Eschilo imputa la sconfitta persiana alla «hybris», alla tracotanza empia della decisione di Serse, “toccato da un demone”, di aggiogare in un unico impero la sponda europea e quella asiatica dell'Ellesponto. In realtà, come si leggerà in Erodoto, il Serse storico fu il continuatore della politica del padre Dario, il cui spettro tuttavia appare in scena nei «Persiani» a deplorare la follia del figlio.

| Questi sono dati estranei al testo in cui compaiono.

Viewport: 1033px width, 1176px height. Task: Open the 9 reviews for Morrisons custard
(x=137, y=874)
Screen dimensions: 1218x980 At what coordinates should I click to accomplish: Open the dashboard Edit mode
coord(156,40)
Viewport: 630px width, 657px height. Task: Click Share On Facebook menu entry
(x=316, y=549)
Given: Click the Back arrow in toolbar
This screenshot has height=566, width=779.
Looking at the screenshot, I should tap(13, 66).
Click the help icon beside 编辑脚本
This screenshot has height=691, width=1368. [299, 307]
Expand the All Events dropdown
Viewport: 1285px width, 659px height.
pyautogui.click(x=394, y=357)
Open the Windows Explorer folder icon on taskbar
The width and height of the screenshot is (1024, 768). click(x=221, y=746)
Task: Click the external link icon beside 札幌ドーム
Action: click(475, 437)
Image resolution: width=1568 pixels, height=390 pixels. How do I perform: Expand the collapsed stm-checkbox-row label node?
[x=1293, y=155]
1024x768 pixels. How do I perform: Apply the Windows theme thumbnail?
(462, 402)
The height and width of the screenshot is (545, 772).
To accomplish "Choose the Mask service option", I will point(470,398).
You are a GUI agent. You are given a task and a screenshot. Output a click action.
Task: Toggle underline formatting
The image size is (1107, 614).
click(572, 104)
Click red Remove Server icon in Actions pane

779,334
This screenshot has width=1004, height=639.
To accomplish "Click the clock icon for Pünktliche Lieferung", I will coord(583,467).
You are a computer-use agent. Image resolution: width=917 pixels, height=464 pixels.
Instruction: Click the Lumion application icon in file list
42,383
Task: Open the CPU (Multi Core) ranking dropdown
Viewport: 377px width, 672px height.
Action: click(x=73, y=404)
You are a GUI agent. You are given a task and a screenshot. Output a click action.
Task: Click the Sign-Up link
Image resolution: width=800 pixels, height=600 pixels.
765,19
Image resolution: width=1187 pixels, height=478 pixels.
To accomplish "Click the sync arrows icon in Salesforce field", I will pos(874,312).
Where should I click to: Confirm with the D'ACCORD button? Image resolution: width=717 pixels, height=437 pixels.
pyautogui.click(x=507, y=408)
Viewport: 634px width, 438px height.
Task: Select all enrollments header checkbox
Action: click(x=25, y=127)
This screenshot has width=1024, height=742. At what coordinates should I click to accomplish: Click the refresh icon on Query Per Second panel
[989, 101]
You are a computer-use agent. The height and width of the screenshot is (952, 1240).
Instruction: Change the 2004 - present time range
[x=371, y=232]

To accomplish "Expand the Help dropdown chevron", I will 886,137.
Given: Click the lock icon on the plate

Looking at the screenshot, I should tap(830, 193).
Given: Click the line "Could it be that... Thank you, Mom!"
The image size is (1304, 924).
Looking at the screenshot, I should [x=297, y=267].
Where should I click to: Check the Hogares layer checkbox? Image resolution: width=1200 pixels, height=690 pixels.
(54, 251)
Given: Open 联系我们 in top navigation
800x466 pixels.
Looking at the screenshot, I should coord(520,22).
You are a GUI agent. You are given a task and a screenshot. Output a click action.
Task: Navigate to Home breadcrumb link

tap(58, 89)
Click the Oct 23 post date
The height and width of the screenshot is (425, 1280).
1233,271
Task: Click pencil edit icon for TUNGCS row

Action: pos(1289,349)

Ma è la regina madre, Atossa, la protagonista di un dialogo che avrebbe commosso e inorgoglito gli spettatori. Angosciata da sinistri sogni premonitori, la regina domanda al corifeo, un vecchio persiano inabile alla guerra, chi sia il «pastore e padrone» dell'esercito di Atene, remota polis d'Occidente (la scena è ambientata in Asia Minore). La risposta memorabile del «barbaro», straniero e nemico, è un tributo di Eschilo agli Ateniesi: «Non si dichiarano sudditi né schiavi di nessuno».

Gli Ateniesi, e gli altri Greci, non ci hanno insegnato solo le categorie con le quali abbiamo pensato per secoli la politica. Per molti versi sono categorie usurate o addirittura inservibili. In primo luogo la democrazia, in ampia misura e più o meno ovunque commissariata. Quelle categorie gli Ateniesi hanno spesso provato a esportarle con la violenza ma le hanno anche difese dagli attacchi esterni. Difendendole per se stessi, le hanno difese per noi. Loro non potevano né volerlo né saperlo. Noi lo sappiamo. E credo sia doveroso riconoscere il nostro debito.